Siyasi-toplumsal örnek istiyorsanız, 1990'ların sonunda üniversiteye türbanla girme hakkı olarak ilk kez ciddi anlamda kamusallaşan ideolojinin 2020 itibariyle ülkeyi getirdiği noktaya bakabilirsiniz:

tamamıyla biat etmiş bir yargı,
medyadan başka her şeye benzeyen bir medya,
işlevsiz, öylesine bir yasama organı,
hiçbir şekilde güven vermeyen ve kör topal ilerleyen bir ekonomi,
çocuğu normal (bakın iyi değil normal) eğitim alsın isteyen insanlara yılda en az 25 bin lira ödettiren bir eğitim sistemi
ve sonuç olarak bir adamın KHK çiziktirerek yönettiği bir ülke.

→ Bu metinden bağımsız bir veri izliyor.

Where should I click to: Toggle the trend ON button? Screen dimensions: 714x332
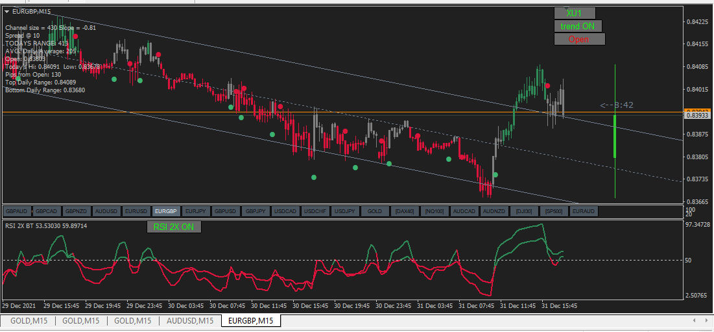[x=577, y=26]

Siyasal islamın bir ülkeyi getirebileceği en iyi nokta budur.

Özetle şunu söylemek istiyorum, siyasal iktidar 40-50 yıl kadar bir süre boyunca ülkeyi anayasaya uygun olarak, yani demokrasinin, laikliğin sosyal devletin ve hukuk devletinin canına okumaksızın yönetirse, ordu müdahalesi gerekmeyecek, olası bir müdahaleye toplum yoğun tepki gösterecek ve olağanlaşmış ordu müdahalesi Türk toplumunun hafızasından silinip gidecektir.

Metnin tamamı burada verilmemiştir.